Gene expression analysis in EBV-infected ataxia-telangiectasia cell lines by RNA-sequencing reveals protein synthesis defect and immune abnormalities.

BACKGROUND: Epstein-Barr virus (EBV) targets B-cells where it establishes a latent infection. EBV can transform B-cells in vitro and is recognized as an oncogenic virus, especially in the setting of immune compromise. Indeed, immunodeficient patients may fail to control chronic EBV infection, leading to the development EBV-driven lymphoid malignancies. Ataxia telangiectasia (AT) is a primary immune deficiency caused by mutations in the ATM gene, involved in the repair of double-strand breaks. Patients with AT are at high risk of developing cancers, mostly B-cell lymphoid malignancies, most of which being EBV-related. Aside from immune deficiency secondary to AT, loss of ATM function could also hinder the control of the virus within B-cells, favoring lymphomagenesis in AT patients. RESULTS: We used RNA sequencing on lymphoblastoid cell lines derived from patients with AT and healthy donors to analyze and compare both cellular and viral gene expression. We found numerous deregulated signaling pathways involving transcription, translation, oncogenesis and immune regulation. Specifically, the translational defect was confirmed in vitro, suggesting that the pathogenesis of AT may also involve a ribosomal defect. Concomitant analysis of viral gene expression did not reveal significant differential gene expression, however, analysis of EBV interactome suggests that the viral latency genes EBNA-3A, EBNA-3C and LMP1 may be disrupted in LCL from AT patients. CONCLUSION: Our data support the notion that ATM deficiency deregulates cellular gene expression possibly disrupting interactions with EBV latent genes, promoting the oncogenic potential of the virus. These preliminary findings provide a new step towards the understanding of EBV regulation and of AT pathogenesis.

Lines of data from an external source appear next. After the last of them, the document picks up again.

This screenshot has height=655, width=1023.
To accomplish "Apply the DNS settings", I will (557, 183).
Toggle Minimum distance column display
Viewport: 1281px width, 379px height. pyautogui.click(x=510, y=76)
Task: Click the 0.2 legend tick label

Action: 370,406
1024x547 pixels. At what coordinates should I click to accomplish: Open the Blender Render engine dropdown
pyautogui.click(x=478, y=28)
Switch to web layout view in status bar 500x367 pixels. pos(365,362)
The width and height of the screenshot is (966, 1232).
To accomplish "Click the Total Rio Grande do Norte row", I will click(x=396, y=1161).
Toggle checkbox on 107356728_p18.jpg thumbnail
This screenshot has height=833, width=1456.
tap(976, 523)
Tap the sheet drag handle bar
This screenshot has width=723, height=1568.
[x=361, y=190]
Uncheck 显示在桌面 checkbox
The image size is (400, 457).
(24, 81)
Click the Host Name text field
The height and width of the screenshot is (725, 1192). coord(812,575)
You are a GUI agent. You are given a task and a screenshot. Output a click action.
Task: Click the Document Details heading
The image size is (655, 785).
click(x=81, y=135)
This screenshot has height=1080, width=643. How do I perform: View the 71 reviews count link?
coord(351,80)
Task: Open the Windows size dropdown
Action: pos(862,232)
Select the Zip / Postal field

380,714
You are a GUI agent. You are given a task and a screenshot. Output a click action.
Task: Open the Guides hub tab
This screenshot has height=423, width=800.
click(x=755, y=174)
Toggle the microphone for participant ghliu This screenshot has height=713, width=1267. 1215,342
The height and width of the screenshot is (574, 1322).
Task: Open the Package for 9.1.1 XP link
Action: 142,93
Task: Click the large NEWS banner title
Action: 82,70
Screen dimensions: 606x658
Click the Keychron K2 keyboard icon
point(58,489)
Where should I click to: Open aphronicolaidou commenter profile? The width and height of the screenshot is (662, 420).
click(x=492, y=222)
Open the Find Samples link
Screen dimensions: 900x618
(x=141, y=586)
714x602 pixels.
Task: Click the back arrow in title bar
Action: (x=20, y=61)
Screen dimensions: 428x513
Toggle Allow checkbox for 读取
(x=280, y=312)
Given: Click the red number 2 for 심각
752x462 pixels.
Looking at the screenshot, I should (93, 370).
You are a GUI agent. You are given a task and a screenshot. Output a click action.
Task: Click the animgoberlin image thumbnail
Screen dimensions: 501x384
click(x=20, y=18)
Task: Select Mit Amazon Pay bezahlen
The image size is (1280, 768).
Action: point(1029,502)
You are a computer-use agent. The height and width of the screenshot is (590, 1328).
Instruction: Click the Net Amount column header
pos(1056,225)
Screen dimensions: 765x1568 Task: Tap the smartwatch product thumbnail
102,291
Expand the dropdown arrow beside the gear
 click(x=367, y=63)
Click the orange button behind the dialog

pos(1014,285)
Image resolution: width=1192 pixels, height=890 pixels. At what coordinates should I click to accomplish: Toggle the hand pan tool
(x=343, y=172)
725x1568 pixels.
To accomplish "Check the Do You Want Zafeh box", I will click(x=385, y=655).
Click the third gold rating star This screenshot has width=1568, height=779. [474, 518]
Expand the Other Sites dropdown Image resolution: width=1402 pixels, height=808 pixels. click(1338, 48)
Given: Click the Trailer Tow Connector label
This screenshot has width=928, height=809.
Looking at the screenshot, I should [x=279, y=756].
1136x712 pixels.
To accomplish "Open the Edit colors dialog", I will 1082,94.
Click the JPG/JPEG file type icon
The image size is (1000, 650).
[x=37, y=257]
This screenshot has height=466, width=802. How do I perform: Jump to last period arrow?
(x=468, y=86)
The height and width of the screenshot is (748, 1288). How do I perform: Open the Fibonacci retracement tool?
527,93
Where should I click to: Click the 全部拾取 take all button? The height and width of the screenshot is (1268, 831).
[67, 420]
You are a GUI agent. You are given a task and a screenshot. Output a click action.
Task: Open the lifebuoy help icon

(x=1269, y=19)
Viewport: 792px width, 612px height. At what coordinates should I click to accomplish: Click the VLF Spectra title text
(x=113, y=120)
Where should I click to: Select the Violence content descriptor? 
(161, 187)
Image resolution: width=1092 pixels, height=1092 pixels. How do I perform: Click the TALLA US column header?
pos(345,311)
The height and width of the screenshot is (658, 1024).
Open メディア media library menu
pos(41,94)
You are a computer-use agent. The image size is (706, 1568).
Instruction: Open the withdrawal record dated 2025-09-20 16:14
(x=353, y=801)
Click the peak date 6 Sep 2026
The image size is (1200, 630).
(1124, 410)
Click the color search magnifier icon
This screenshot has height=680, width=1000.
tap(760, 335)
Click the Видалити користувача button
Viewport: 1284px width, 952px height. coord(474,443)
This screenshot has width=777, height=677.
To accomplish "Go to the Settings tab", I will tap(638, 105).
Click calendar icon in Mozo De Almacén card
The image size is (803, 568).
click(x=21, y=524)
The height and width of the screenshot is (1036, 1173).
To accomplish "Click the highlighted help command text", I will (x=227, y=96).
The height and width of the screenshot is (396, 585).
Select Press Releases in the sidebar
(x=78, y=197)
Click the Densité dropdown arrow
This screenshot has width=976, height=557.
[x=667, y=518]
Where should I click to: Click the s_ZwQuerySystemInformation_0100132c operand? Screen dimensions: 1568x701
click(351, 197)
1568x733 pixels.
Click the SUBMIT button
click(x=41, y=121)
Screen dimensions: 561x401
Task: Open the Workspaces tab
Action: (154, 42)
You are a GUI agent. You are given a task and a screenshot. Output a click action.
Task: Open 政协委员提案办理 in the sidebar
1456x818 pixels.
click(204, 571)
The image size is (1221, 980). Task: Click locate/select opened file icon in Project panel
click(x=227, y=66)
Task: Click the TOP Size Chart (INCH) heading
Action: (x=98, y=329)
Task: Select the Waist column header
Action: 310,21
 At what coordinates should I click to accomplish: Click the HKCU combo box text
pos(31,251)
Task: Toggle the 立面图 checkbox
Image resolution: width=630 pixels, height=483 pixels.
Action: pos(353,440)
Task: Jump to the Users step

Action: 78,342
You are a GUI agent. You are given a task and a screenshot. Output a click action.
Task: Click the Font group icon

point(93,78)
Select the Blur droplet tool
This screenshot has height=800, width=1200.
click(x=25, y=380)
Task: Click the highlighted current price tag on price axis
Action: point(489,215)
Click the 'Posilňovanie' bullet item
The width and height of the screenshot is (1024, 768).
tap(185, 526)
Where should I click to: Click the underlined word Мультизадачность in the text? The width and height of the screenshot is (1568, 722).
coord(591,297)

Epstein-Barr Virus (EBV)-Related Lymphoproliferative Disorders in Ataxia Telangiectasia: Does ATM Regulate EBV Life Cycle?

Epstein-Barr virus (EBV) is an ubiquitous herpesvirus with a tropism for epithelial cells (where lytic replication occurs) and B-cells (where latency is maintained). EBV persists throughout life and chronic infection is asymptomatic in most individuals. However, immunocompromised patients may be unable to control EBV infection and are at increased risk of EBV-related malignancies, such as diffuse large B-cell lymphomas or Hodgkin's lymphomas. Ataxia telangiectasia (AT) is a primary immunodeficiency caused by mutations in the ATM gene and associated with an increased incidence of cancers, particularly EBV-associated lymphomas. However, the immune deficiency present in AT patients is often too modest to explain the increased incidence of EBV-related malignancies. The ATM defect in these patients could therefore impair the normal regulation of EBV latency in B-cells, thus promoting lymphomagenesis. This suggests that ATM plays a role in the normal regulation of EBV latency. ATM is a serine/threonine kinase involved in multiple cell functions such as DNA damage repair, cell cycle regulation, oxidative stress, and gene expression. ATM is implicated in the lytic cycle of EBV, where EBV uses the activation of DNA damage repair pathway to promote its own replication. ATM regulates the latent cycle of the EBV-related herpesvirus KSHV and MHV68. However, the contribution of ATM in the control of the latent cycle of EBV is not yet known. A better understanding of the regulation of EBV latency could be harnessed in the conception of novel therapeutic strategies in AT and more generally in all ATM deficient EBV-related malignancies.